In der vergangenen Woche hatte Bundeswirtschaftsminister Wolfgang Clement (SPD) von einer Beleidigung der Zivilcourage gesprochen, die viele Ostdeutsche 1989 gezeigt hätten. Dazu erklärte der ehemalige DDR-Bürgerrechtler Fred Schirrmacher: "Meint er allen Ernstes, er könnte die über seine Gesetze aufgebrachten Menschen damit einschüchtern? Er wird sich noch wundern." Schirrmacher kündigte für den 16. August eine große Demonstration in Berlin an, am (heutigen) Montag war eine vorbereitende "Montagsaktion" geplant. Nach Angaben seines Berliner Bündnisses "Montagsdemo gegen Agenda 2010" wird mittlerweile in mindestens 36 Städten zu Demos gegen Hartz IV aufgerufen.

Sympathie für diffuse Angst

Auch der evangelische Bischof von Magdeburg, Axel Noack, nahm die Montagsdemonstrationen in Schutz. Er selbst hätte den Vergleich zwar nicht gezogen, sagte er im Südwestrundfunk. Die überwiegend diffuse Angst, die sich in den Demonstrationen ausdrücke, verdiene aber durchaus Sympathie.
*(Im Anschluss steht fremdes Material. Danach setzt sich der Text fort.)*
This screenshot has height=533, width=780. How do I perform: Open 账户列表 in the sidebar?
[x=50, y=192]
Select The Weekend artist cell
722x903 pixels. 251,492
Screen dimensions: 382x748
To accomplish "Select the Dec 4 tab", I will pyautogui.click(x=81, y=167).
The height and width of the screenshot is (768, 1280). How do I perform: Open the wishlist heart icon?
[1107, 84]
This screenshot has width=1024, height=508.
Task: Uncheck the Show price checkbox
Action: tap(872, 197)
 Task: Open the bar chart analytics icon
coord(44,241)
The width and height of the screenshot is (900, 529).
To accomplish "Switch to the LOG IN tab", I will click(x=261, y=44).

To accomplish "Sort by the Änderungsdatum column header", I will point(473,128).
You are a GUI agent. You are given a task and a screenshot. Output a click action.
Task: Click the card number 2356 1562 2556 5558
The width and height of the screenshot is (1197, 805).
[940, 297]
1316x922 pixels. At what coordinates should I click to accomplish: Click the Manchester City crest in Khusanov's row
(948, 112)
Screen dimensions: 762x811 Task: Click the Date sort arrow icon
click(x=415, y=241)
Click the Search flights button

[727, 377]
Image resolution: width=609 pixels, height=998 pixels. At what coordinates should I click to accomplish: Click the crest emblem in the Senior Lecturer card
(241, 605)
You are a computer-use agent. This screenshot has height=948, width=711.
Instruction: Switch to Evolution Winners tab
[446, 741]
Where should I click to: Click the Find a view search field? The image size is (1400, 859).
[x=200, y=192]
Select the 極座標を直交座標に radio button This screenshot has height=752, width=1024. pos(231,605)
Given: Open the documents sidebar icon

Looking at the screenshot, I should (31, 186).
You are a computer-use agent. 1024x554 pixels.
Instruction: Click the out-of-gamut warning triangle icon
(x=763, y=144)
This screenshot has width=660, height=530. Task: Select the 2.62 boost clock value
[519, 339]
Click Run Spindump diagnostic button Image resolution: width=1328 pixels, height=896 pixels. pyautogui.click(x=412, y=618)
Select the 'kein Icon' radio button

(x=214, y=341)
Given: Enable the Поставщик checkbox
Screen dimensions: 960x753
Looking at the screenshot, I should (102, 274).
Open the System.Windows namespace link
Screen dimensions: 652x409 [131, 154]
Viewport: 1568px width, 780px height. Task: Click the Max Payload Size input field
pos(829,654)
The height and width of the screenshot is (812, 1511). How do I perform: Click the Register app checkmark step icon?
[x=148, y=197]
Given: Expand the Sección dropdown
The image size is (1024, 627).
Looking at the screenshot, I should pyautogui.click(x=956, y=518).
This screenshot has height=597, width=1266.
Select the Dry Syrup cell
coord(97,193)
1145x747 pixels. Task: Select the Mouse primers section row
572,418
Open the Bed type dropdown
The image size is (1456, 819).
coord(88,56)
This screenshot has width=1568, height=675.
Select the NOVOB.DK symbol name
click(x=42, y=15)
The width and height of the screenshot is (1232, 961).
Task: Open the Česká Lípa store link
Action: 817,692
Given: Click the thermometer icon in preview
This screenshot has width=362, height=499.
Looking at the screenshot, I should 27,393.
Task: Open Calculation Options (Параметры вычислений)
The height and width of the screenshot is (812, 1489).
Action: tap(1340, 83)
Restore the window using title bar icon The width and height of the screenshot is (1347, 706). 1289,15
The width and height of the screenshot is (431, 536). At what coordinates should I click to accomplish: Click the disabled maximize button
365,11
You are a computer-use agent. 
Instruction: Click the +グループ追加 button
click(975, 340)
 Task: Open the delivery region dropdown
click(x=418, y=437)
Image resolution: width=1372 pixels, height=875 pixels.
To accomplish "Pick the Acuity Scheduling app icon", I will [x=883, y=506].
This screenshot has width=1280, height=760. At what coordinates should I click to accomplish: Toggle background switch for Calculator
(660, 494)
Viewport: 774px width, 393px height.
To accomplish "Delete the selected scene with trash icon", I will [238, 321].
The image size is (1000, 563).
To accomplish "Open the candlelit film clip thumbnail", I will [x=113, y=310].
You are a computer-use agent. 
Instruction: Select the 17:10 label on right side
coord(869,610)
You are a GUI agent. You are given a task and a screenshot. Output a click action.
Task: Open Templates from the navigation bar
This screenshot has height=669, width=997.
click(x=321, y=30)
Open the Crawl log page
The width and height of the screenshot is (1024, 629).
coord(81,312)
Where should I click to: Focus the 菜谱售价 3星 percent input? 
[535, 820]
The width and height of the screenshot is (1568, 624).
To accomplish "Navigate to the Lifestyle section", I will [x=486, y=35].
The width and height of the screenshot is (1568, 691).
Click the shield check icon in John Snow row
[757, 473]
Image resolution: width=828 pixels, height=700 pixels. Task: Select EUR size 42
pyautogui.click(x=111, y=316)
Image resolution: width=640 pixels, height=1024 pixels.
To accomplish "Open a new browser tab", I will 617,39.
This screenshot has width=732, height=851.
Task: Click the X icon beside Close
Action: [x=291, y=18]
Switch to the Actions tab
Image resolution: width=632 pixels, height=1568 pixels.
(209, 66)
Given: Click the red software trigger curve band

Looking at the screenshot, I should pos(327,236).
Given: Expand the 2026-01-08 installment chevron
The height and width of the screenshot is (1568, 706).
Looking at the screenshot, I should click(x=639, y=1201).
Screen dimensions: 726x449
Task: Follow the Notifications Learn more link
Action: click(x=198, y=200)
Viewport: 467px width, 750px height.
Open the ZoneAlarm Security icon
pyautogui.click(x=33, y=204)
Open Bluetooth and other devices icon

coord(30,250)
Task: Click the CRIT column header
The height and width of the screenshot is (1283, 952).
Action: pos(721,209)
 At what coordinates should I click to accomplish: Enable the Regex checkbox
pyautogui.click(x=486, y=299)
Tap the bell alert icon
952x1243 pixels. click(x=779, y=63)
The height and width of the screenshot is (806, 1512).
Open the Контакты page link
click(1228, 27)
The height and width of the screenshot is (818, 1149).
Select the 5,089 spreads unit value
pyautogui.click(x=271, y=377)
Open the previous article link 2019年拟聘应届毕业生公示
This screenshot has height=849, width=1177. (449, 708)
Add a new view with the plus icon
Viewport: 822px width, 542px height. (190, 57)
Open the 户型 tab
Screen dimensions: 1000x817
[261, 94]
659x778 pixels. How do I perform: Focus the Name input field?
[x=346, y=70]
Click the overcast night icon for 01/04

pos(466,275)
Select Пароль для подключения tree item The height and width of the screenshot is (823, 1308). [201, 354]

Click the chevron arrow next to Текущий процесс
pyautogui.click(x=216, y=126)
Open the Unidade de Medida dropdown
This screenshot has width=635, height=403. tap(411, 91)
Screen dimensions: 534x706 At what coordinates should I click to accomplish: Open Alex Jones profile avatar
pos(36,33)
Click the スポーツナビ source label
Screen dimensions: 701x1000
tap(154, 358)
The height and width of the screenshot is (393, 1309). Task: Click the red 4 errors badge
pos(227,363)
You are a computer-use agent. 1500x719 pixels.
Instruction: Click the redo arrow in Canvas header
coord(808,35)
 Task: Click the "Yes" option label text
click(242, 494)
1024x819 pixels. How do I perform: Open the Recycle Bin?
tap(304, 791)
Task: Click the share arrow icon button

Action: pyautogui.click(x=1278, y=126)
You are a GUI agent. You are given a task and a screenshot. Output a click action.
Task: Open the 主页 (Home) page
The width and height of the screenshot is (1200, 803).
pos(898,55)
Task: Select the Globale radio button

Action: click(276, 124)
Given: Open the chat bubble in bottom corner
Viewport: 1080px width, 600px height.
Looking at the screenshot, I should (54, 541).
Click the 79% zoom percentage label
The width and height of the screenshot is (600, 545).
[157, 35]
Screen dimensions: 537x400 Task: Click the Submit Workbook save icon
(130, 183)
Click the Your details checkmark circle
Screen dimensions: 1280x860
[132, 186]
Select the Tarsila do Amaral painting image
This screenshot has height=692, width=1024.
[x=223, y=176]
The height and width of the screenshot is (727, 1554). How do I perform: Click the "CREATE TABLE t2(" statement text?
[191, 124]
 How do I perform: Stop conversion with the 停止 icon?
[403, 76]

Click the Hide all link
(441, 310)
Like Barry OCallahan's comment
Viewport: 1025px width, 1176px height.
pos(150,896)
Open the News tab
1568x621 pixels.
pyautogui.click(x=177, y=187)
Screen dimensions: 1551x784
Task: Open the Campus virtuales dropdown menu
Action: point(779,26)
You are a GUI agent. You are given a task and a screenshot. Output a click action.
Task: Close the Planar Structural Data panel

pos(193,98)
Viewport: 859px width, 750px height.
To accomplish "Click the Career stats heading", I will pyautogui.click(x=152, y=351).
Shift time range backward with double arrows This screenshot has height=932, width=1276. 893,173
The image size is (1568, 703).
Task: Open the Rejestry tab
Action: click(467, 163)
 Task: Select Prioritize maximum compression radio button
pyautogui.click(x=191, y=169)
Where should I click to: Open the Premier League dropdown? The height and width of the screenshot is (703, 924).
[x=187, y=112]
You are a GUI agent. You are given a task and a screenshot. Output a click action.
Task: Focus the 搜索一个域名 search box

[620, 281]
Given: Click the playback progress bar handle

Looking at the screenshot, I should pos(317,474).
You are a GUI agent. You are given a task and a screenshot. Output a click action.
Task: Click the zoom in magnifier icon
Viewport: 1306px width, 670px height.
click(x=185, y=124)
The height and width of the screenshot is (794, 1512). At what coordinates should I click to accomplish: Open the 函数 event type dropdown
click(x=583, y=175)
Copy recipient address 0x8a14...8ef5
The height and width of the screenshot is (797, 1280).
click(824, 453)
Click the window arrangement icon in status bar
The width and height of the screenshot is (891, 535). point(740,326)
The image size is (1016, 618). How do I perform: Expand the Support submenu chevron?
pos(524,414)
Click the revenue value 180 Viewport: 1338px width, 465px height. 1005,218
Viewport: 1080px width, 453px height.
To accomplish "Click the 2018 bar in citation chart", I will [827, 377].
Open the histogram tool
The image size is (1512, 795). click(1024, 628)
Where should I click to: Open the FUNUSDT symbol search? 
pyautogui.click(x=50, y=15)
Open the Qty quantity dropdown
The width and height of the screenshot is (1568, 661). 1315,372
PDS-Parteichef Lothar Bisky sagte, Ausweglosigkeit treibe die Menschen auf die Straße. Es gebe Parallelen zur Wendezeit, denn Freiheit und Gerechtigkeit seien zwei Seiten ein und derselben Medaille menschenwürdigen Lebens.

Unterdessen zeigte sich der stellvertretende CDU-Parteichef Jürgen Rüttgers besorgt darüber, dass die neuen Montagsdemos nicht nur von rechtsextremistischen Parteien wie NPD oder DVU, sondern auch seitens der PDS instrumentalisiert werden könnten. Ähnlich äußerte sich auch der Pfarrer der Leipziger Nikolaikirche, Christian Führer, der die Montagsproteste grundsätzlich gutheißt. Er finde es aber "nicht in Ordnung, dass Gruppen, Parteien oder Vereine auf der Woge der Unruhe der Bevölkerung ihr Süppchen kochen oder Wahlkampf machen".